Additionally, where there are assets which are transferred during a person(s) lifetime on or after 30 October 2024 and where the deceased passes away on or after 6 April 2026, these allowances will apply. 

These changes could have a significant effect on the financial health of such businesses and could result in many family run businesses having to be liquidated to cover the cost of any IHT liability.

 

4. Reduced Relief on AIM and unlisted shares

As it stands, usually shares which are held on the Alternative Investment Market (the AIM Exchange) will qualify for business relief, which means that they can be inherited without the worry of them attracting IHT. However, this is conditional on them being held for at least two years prior to death. 

The Budget saw that this relief on the shares will be reduced from 100% to 50%, for shares which are passed on from April 2026. 

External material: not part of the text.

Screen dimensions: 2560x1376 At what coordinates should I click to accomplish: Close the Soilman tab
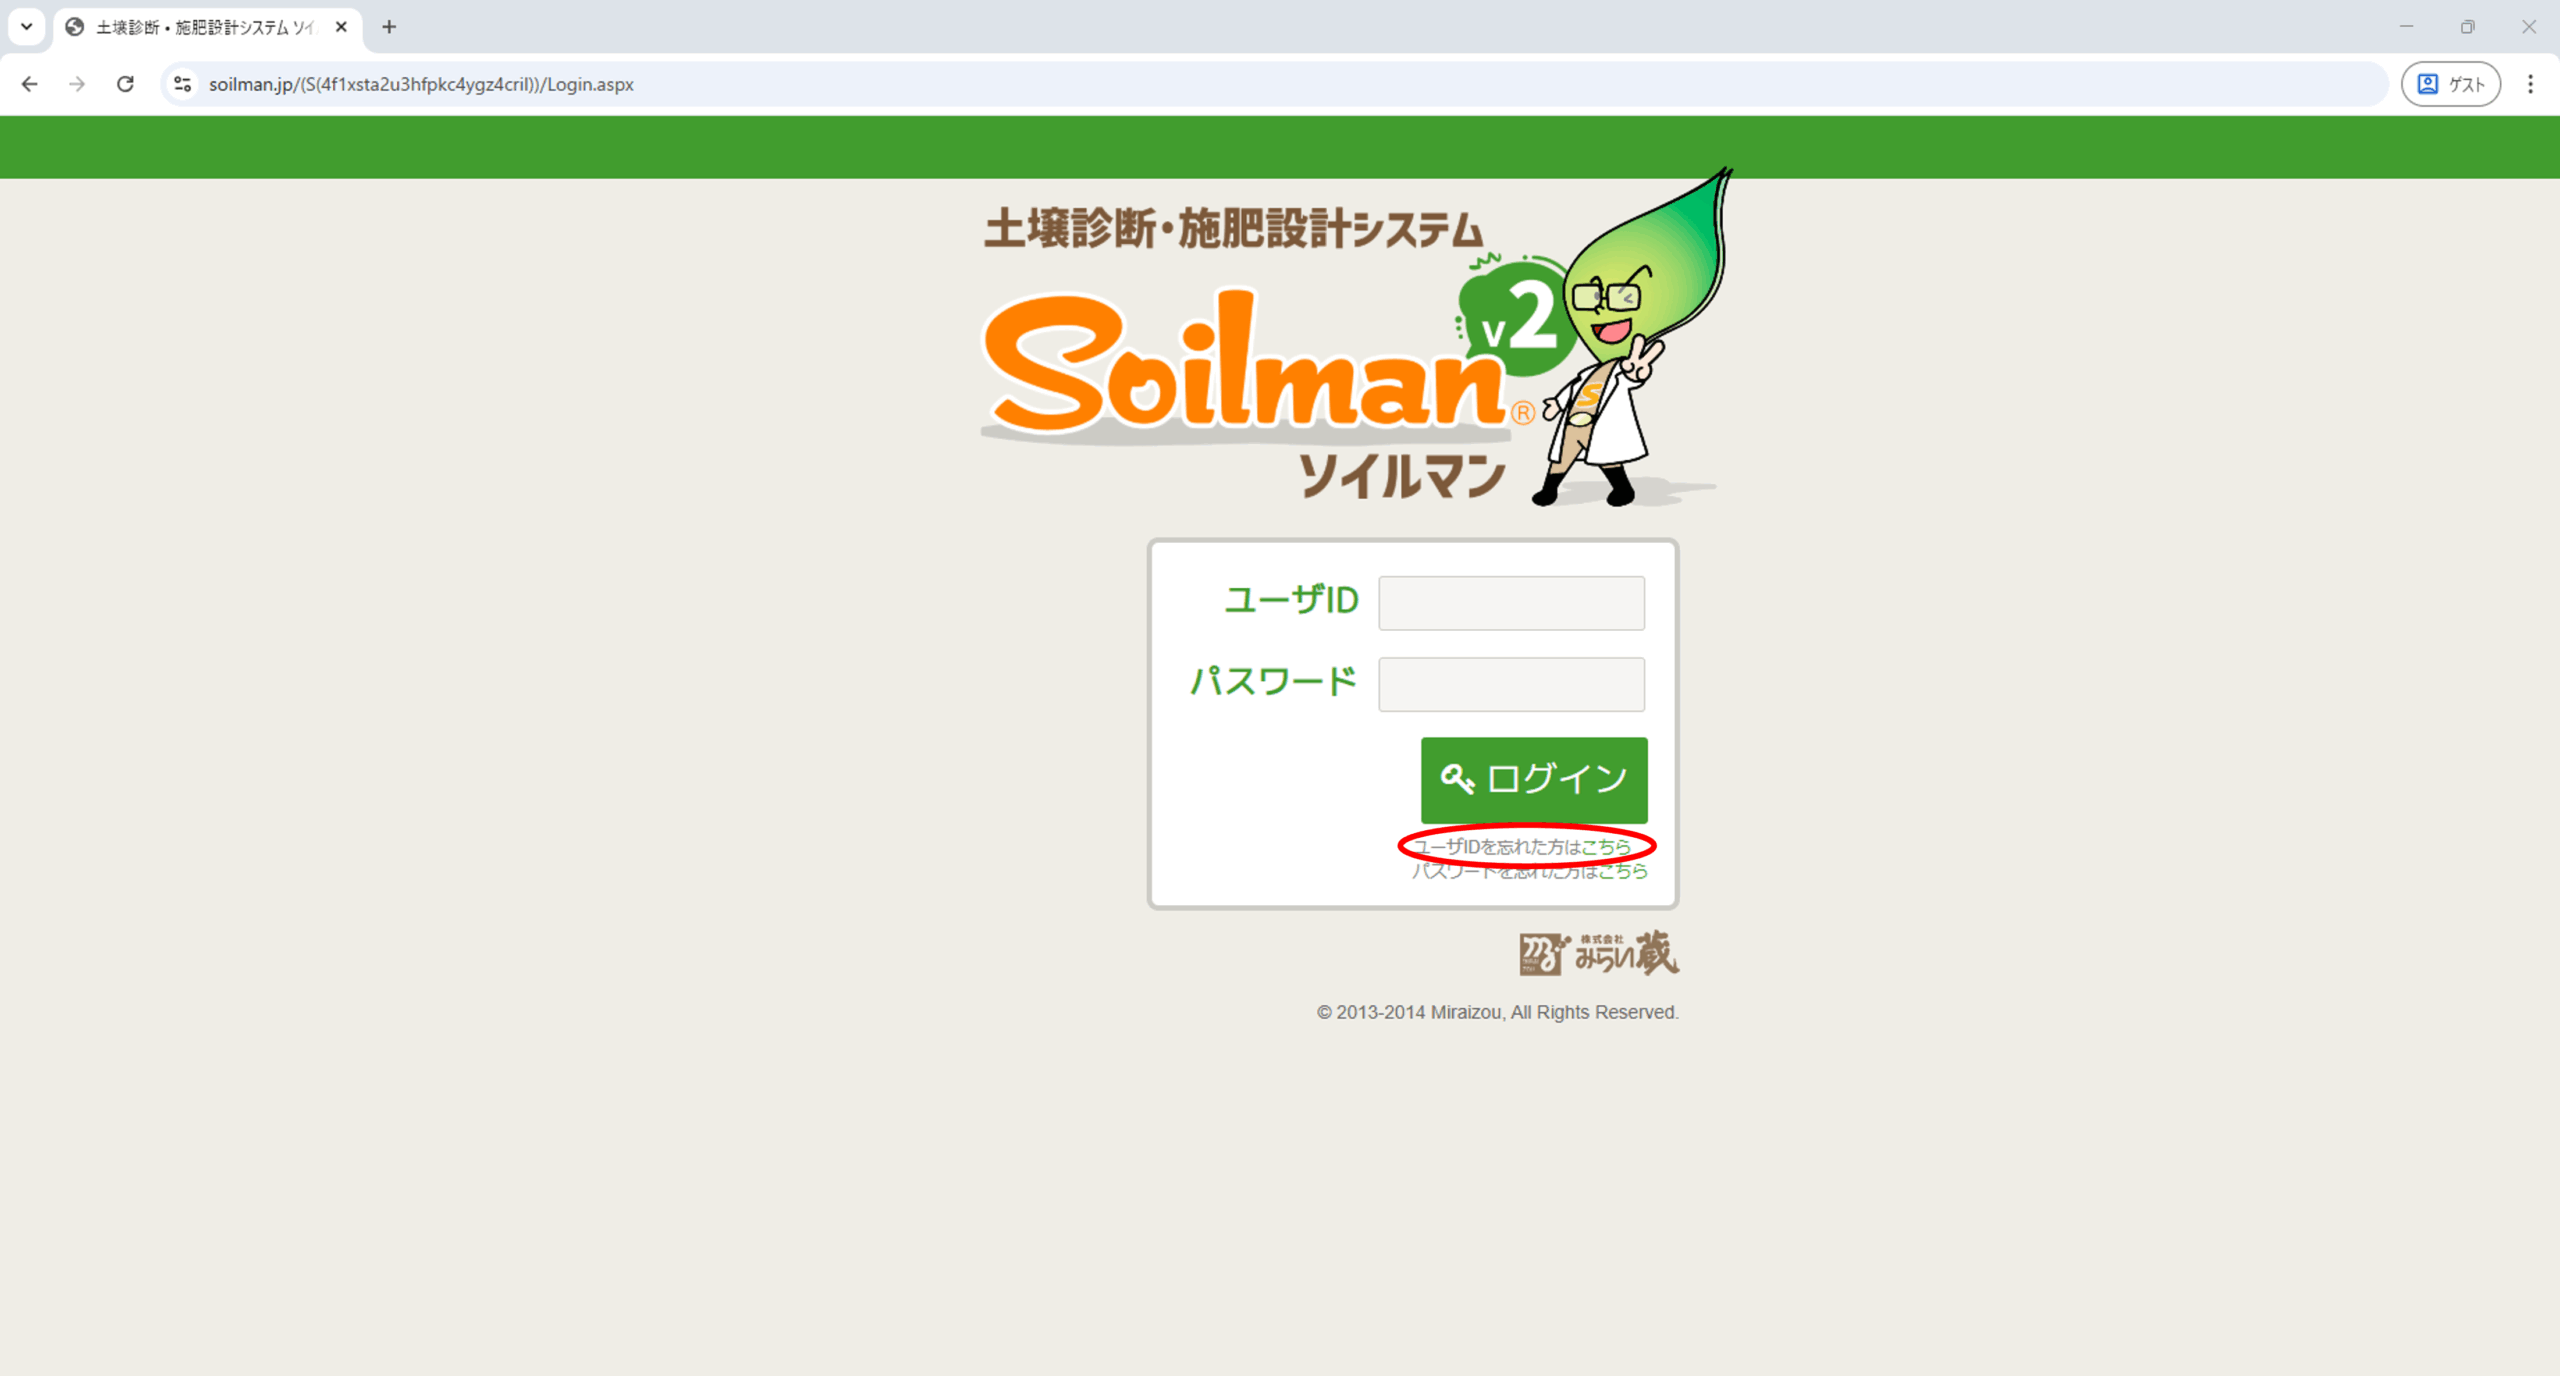click(x=341, y=27)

As a result, this may affect those who have invested directly in a company or through a share portfolio and it is estimated that this will affect 0.3% of Estates each year.

 

5. Definition of ‘Residence’ for IHT purposes

Currently, a person’s ‘domicile’ determines the level of IHT to be paid from their Estate. From April 2025, the definition of domicile for IHT purposes will change to a definition of ‘residence’ meaning that ‘long-term residents’ will be subject to IHT on assets held all around the world and not only assets held within the UK. 

A person will be considered a long-term resident of the UK where an individual has been a UK resident for at least 10 of the last 20 tax years, prior to the year of death. Additionally, where a deceased individual is under 20 years old, they will be considered a long-term resident if they have been a UK resident for at least 50% of tax years throughout their lifetime.

This change may affect people who have assets abroad, particularly those who use offshore trusts and accounts to shelter their assets from any UK IHT liability.